El 20 de julio el presidente de la República, Juan Manuel Santos, pronunció un largo discurso en el que hacía un balance de su gobierno.
Con el comienzo de la nueva legislatura, una de relaciones minadas entre Ejecutivo y Legislativo, el presidente quiso hacer énfasis en un punto que es sin duda muy importante: la negativa de su parte a convocar a una asamblea nacional constituyente. Le parece peligroso y razón no le falta.
Algunos congresistas han decidido lo contrario, pese a su sugerencia. Claro, con todo el derecho a disentir. Y, para que sea más diciente el gesto, a falta de uno serán radicados dos proyectos. Por un lado está el del senador Juan Carlos Vélez, del Partido de la U —un alfil reconocido del uribismo—, que pretende llamar a una asamblea nacional constituyente para reformar exclusivamente la Rama Judicial; algo así como un segundo intento tras el fracaso rotundo que fue la reforma a la justicia. Por el otro está el representante Miguel Gómez, del mismo partido, que quiere convocarla para reformar más temas: régimen territorial, justicia, reelección, entre otros.
Todo llega en el momento político justo, qué casualidad. Cae como anillo al dedo la conformación del mal llamado Puro Centro Democrático y su intención de entrarle de frente a la Constitución para reformarla. Las estrellas se han juntado, pero esta vez en contra de Santos. Es posible que el presidente no quiera una asamblea constituyente porque podría interferir de manera determinante en los planes para el desarrollo de su gobierno (y del próximo, quién sabe).
Pero más allá de la coyuntura política y del derecho que a cada quien asiste de luchar por sus intereses, lo cierto es que pensar en una asamblea constituyente, a tan sólo 20 años de haberse promulgado la Constitución, es casi un exabrupto. La pregunta real aquí no es si se necesita o no reformar la justicia (que sí) o si la Constitución contiene aspectos normativos que, modificándose, puedan redundar en un mejor funcionamiento de la rama (que también). El cuestionamiento verdadero, que los oportunistas parecen no hacerse nunca, es el siguiente: ¿le conviene al país, en este momento político tan tenso, convocar a una asamblea nacional constituyente?
Porque por el boquete de la reforma a la justicia (o a la reelección o al régimen territorial) se pueden filtrar otros mil temas, perjudiciales o no, que los representantes en esa asamblea querrían tratar. Cosas nuevas, que luzcan convenientes en este momento. “Ya estando ahí…”, reza el dicho popular.

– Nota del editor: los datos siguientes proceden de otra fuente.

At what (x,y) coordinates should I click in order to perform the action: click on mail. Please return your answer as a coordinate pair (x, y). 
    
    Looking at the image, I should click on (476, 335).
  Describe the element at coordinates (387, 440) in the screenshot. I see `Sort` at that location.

Y en momentos como éste, cuando los ánimos están tan caldeados, se hace innecesario quemar tan rápido los fusibles ideológicos que guían el derecho en Colombia. La Constitución ha ayudado a promover el Estado social de derecho y la defensa de los derechos fundamentales. Los proponentes de la convocatoria dirán que esto no va a cambiar de la noche a la mañana con la reforma, pero eso no lo sabemos con certeza y menos con los constantes embates de los últimos años contra la carta política.

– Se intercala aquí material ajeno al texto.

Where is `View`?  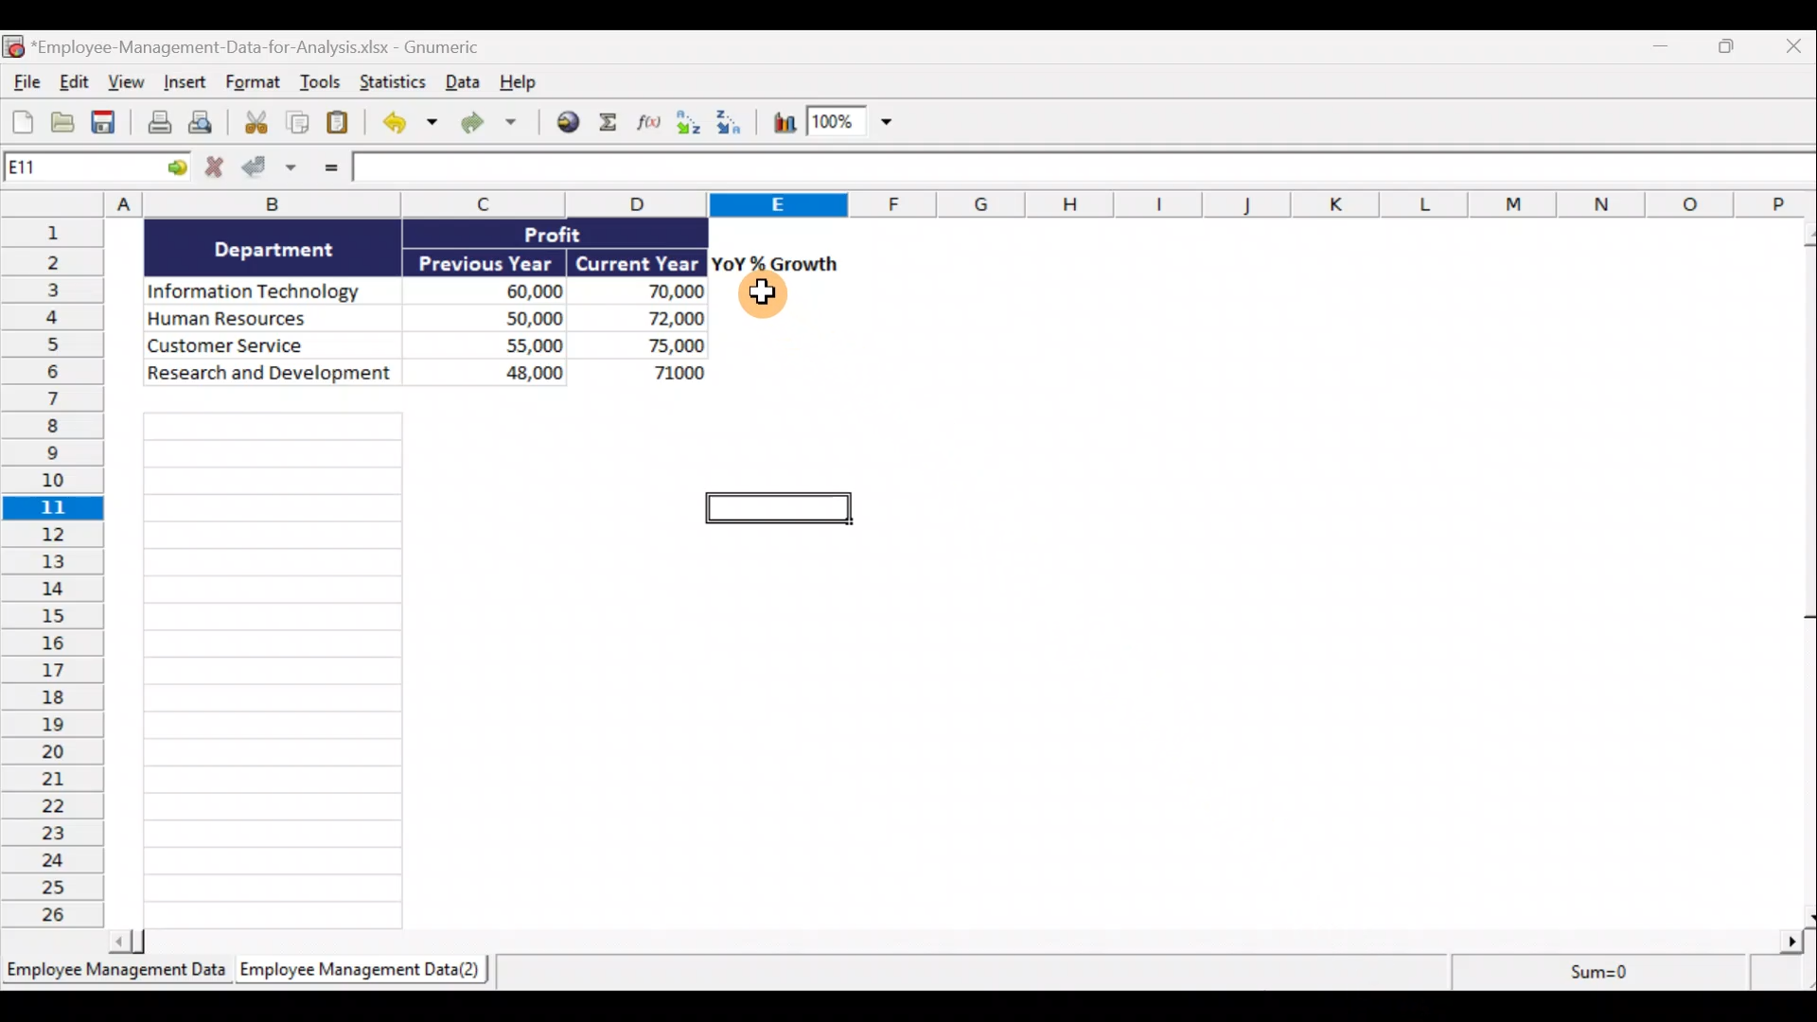 View is located at coordinates (124, 81).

Antes de ser tan impulsivos y presentar proyecto tras proyecto, los congresistas deberían hacerse primero unas preguntas que les bajen la fiebre reformatoria. Lo hemos dicho: una reforma es necesaria, pero las leyes que están operando, es decir, los nuevos códigos, podrían contribuir en gran medida a que el acceso y la celeridad de los procesos judiciales se agilicen. Esto mientras encontramos otras formas de reglamentar o interpretar la Constitución. ¿Pero cambiarla y —con más preocupación— en una asamblea constituyente? No suena muy razonable. Menos mal, y que no lo olvide nadie, antes de salir al voto popular, la Corte Constitucional deberá decidir sobre la constitucionalidad de la misma.